My thinking is if campus leaders have a weak sense of efficacy (or desire) to grow, support, advocate for, and measure the learning of their teachers, the campus runs the risk of condoning less than high yield instructional strategies,  the presence of complacency is evident, and uninspired learners (staff and students) create a status quo culture.  Research shows that when educators believe they can’t reach certain students, they don’t.  When leaders believe they can’t reach certain teachers, they don’t and won’t.  As a result students suffer and teachers are not given the opportunities for growth they deserve. The question then becomes how do we grow a campus leader’s sense of self-efficacy?  How do we ensure learning continues for our campuses’ lead learners?



Lead to inspire

If our actions do not inspire people to make positive changes, then we are not leaders.  In my opinion , leadership is reserved for those who value inspiration as it relates to organizational improvement.  In my blogging hiatus from Harvey, I have been reminded of the importance of the concept of leading through inspiration.  We have heard leadership is not a position or title but rather a service to those in our care.  Can you imagine what we would be capable of accomplishing if we truly lived out this belief? Can you imagine the possibilities if we truly owned the success of others in our care like our own?

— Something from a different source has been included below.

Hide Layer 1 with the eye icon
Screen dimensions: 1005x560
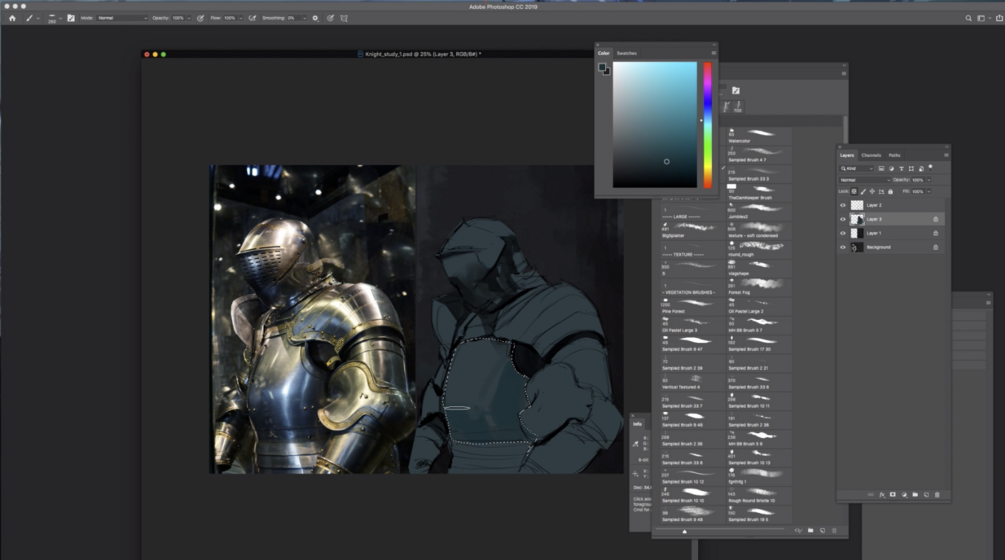(843, 233)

I vowed long ago to never subject anyone to a meeting that I conducted in which I did not plan for inspiration.  To plan for inspiration implies you know and have taken the time to recognize the emotional needs of your audience.  Secondly,  planning for inspiration implies, that based on these needs of your audience, you have taken time to reflect on their needs and carefully craft a plan that will resonate with them emotionally, provoking them to consider improvement or change based on the needs of those in their care.   Our personal “to do” lists as a leaders and what we need to accomplish must never trump the intentional planning for the needs of others.  As educators, lessons go awry when we forget we are teaching children, not subjects.  The same is true for leaders, if we fail to recognize we are leading people and not tasks, then we do NOT deserve the title of leader.

In my opinion, we are too easy on the so-called leaders in our lives.  Leadership shall be reserved for those who inspire those around them to be better version of themselves, those that recognize the importance of sacrificing  their own agendas to support the needs of those whom we serve, and to those who own the failures and successes of those on their team as their own.

The campus I serve is approaching its third week post hurricane Harvey.  Cement floors, visible sheet rock, and high emotions on behalf of our students and teachers have become common place sights and feelings at Brookside.  Hope, pride, and laughter are not as easy to come by as they were just three weeks ago when we clapped our students in on the red carpet for their first day of school.  As a principal, worry consumes me regarding the moments of lost instructional time, supplies, furniture, and former motivations of our staff and students which we spent so much time igniting and inspiring just a short time ago.  Leadership calls me to silence the worry and listen.  Listen and see the hidden hope and long-term lessons waiting to be told through this disaster.  Leadership calls me to remember my primary job is to inspire this community right where they are… in the arms of each other.